San Nicolás del Peladero, uno de cuyos temas musicales era el pegajoso San Pascual Bailón, recreaba la vida de un pueblito de provincia entre las décadas del 10 y del 20 en el contexto de las peleas por la alcaldía que sostenían liberales y conservadores. El elenco era de primerísimo nivel: estaba, ante todo, Enrique Arredondo con dos personajes fijos --el doctor Chapottin y Cheo Malanga, matón titular del Partido Liberal-- e infinitos personajes circunstanciales que generalmente constituían los ejes del programa. Verlo aparecer era un alivio; darse cuenta de que no iba a aparecer, un desencanto mayor.
Obviamente, ello no significa que sin Arredondo el programa desmereciera. La mujer de Arredondo --en su caracterización de Cheo Malanga-- era la dura Natalia Herrera, la única persona en todo el pueblo que golpeaba inmisericordemente al matón de Cheo.
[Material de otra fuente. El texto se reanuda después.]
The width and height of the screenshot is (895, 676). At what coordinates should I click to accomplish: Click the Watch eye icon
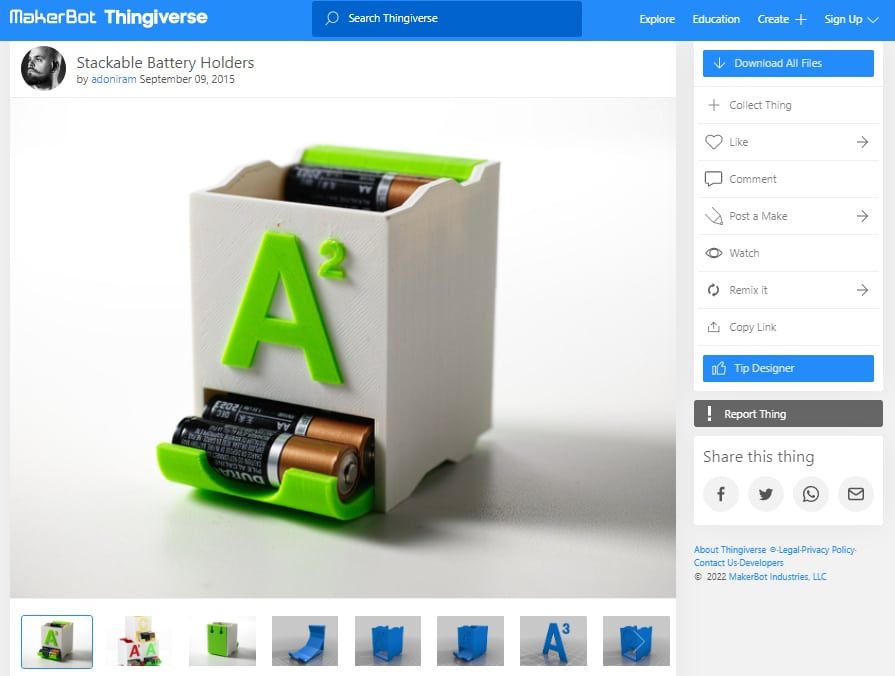(713, 253)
Como alcalde vitalicio por el Partido Liberal estaba Enrique Santisteban y, como alcaldesa, la gran María de los Angeles Santana, quien hiciera popular el grito de ‘‘¡Agamenón, Agamenón, Agamenón!'' en diferentes timbres sucesivos recatado, con modulaciones de soprano, y finalmente, con inmisecordia de solar-- para llamar a su criado, que encarnaba el actor Francisco Almeida. El sargento Arencibia, jefe del ‘‘tercio táctico'' de San Nicolás del Peladero, era interpretado por Mario Limonta, y su concubina --tal como la tildaba el propio Arencibia-- pertenecía a la versátil Aurorita Basnuevo. (No en pocos momentos de nostalgia Arencibia confesaría que el amor de su vida era la mujer barbuda del circo Minguito, la cual --por una sola ocasión-- apareció encarnada por Minita Piñeiro, una actriz rubia que en otros personajes menores era apodada doble ancho a causa de su esteatopigia).
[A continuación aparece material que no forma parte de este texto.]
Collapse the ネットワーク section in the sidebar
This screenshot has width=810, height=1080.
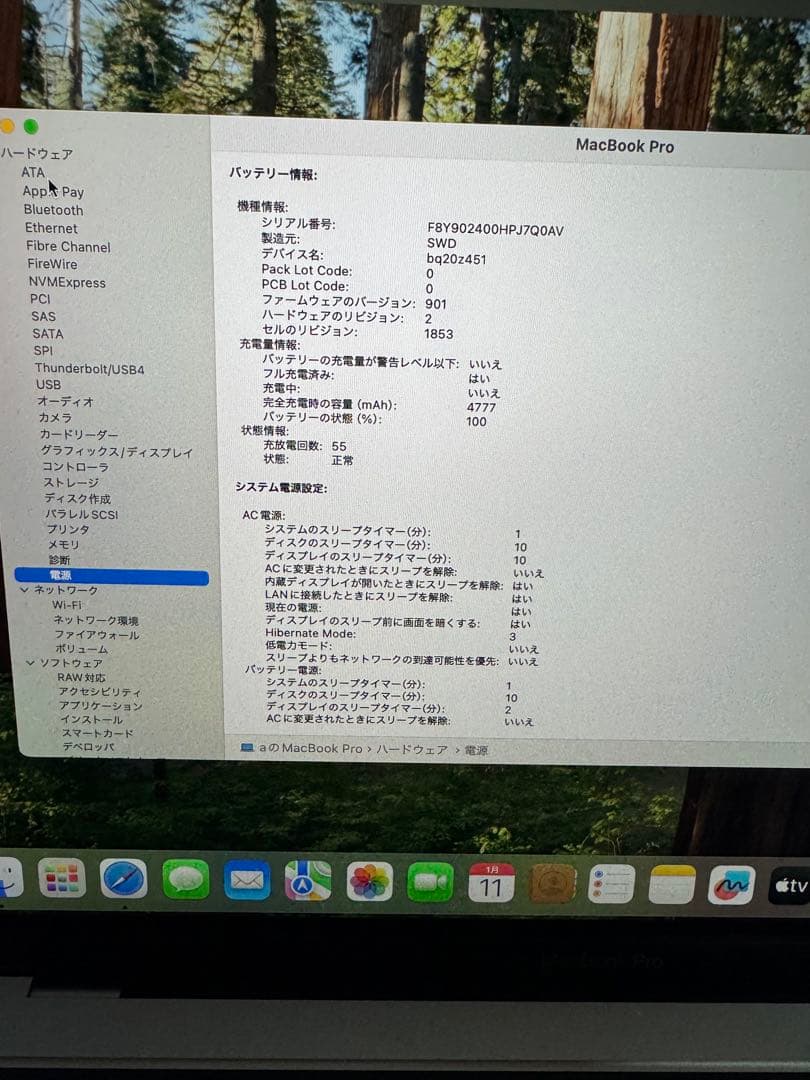23,590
El chulo del pueblo --la gran contraparte humorística de Arredondo, aunque no exactamente su contrafigura--, era el excelente Carlos Moctezuma, siempre de dril blanco y siempre acariciando, besando y consolando a la mujer de Cheo Malanga. Los diálogos entre Arredondo y Moctezuma eran, sin duda, lo mejor de la morcilla y del ingenio de los programas televisivos de la época.
El periodista Eufrates del Valle, director del periódico El Imparcial --siempre parcial a favor del alcalde-- lo encarnaba el inigualable Germán Pinelli, siempre requerido de amores por una insoportable Escolástica que, caracterizada por la actriz Argentina Estévez, histerizaba su encuentro con Eúfrates del Valle a través del inconfundible grito de "¡chiquillo loco!''. Dueño de la farmacia del pueblo era un gallego interpretado por Juan Carlos Romero, quien junto con un sobrino (el sobrín) de rarísima estampa --del que pocos recordarán su nombre-- se la pasaban dilucidando si se decía ospirina o espirina.
Por un tiempo, Juan Carlos Romero tuvo a su cargo La Flor de Galicia, restaurante donde coincidían todos los personajes y que también fue, en otro tiempo, La Flor de Asia, a cargo del "chino'' José Núñez Sariol.
Personaje atípico era el cesante, un desempleado interpretado por el magrísimo y muerto de hambre Carlos Más y a quien el alcalde no daba trabajo porque era la prueba fehaciente de que en San Nicolás del Peladero se podía vivir sin trabajar. Fue el único que no tuvo miedo del león que se escapo del circo; tanta era el hambre de ese hombre, y de su mujer, no menos magra, que del felino sólo quedaron los huesos.